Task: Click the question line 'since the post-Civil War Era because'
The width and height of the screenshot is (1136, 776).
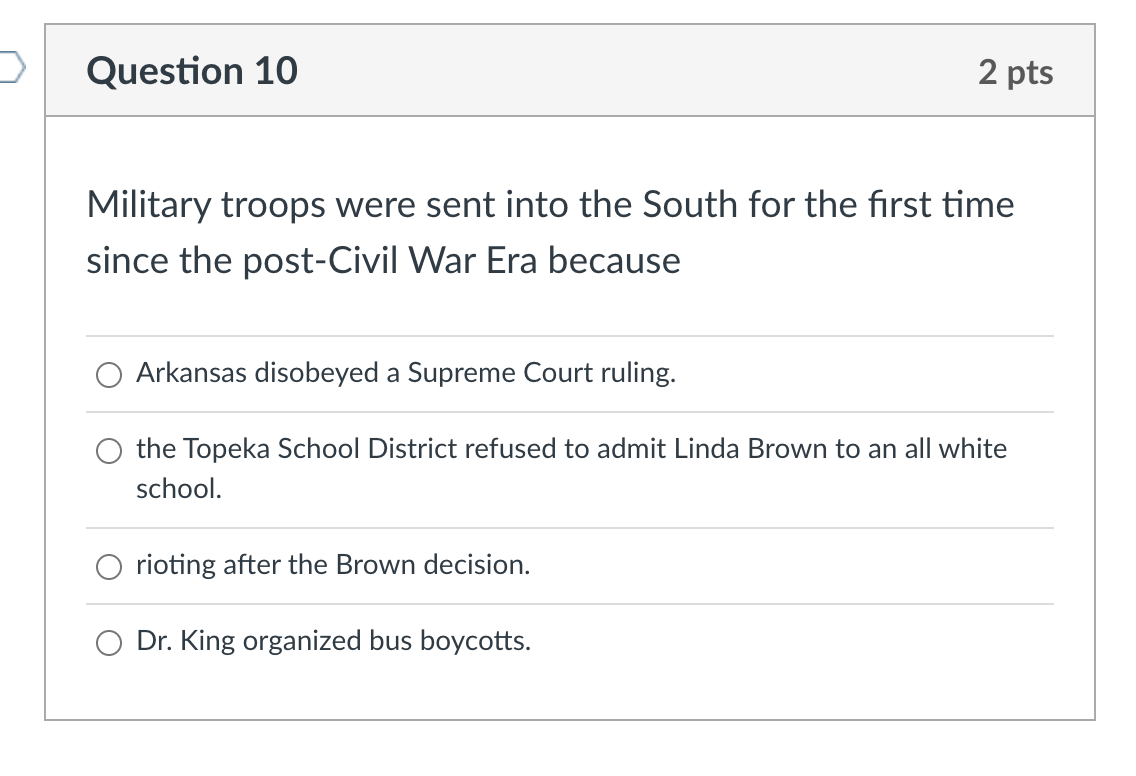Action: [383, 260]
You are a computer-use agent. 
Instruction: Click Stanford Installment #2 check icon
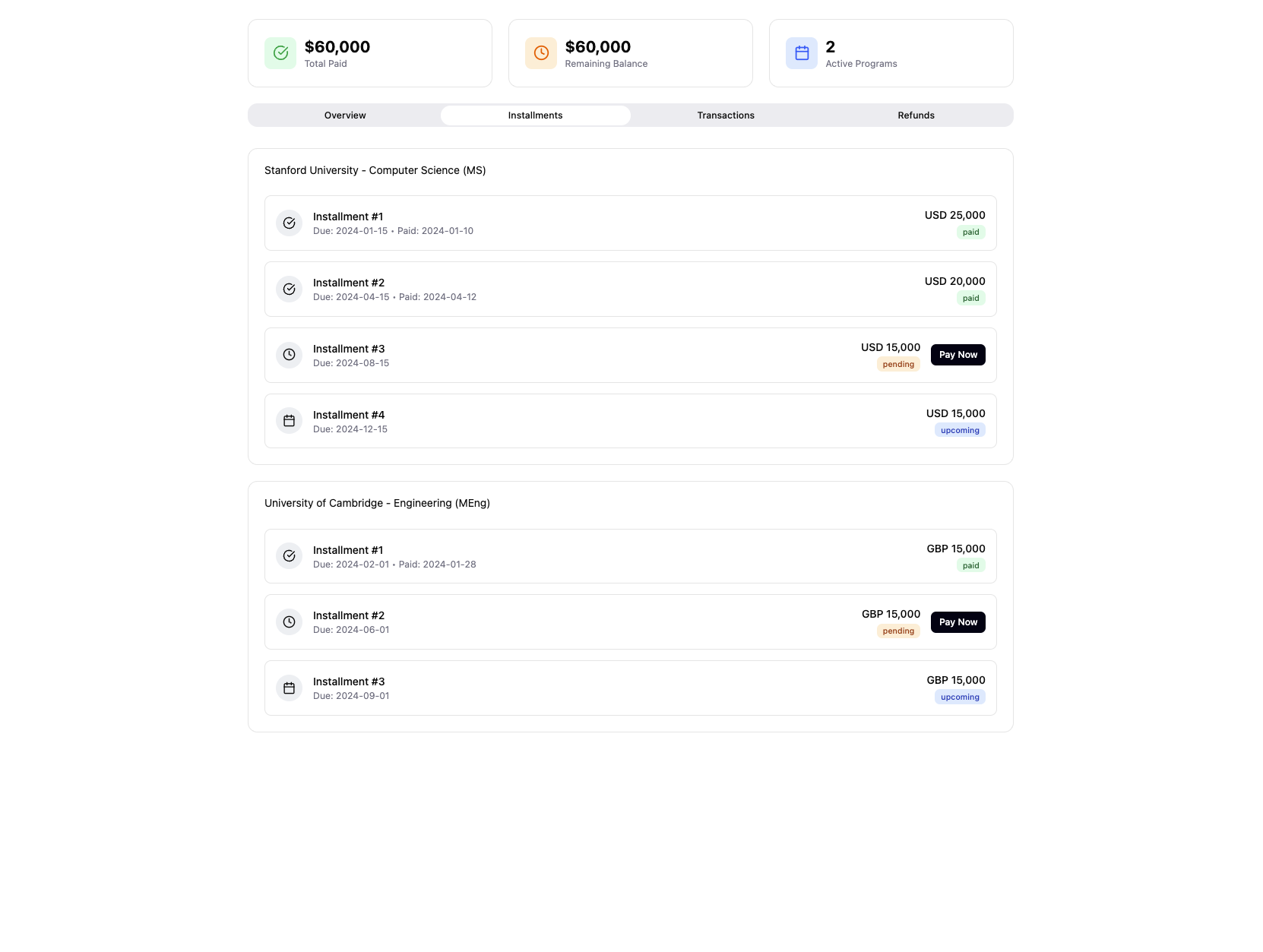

○ ○ ○ ○

• _To do_: Copy the listing exactly, omitting pictures.

• _Written response_:
Task: Click the question line 'since the post-Civil War Era because'
The width and height of the screenshot is (1136, 776).
Action: [383, 260]
You are a computer-use agent. 
Instruction: Click Stanford Installment #2 check icon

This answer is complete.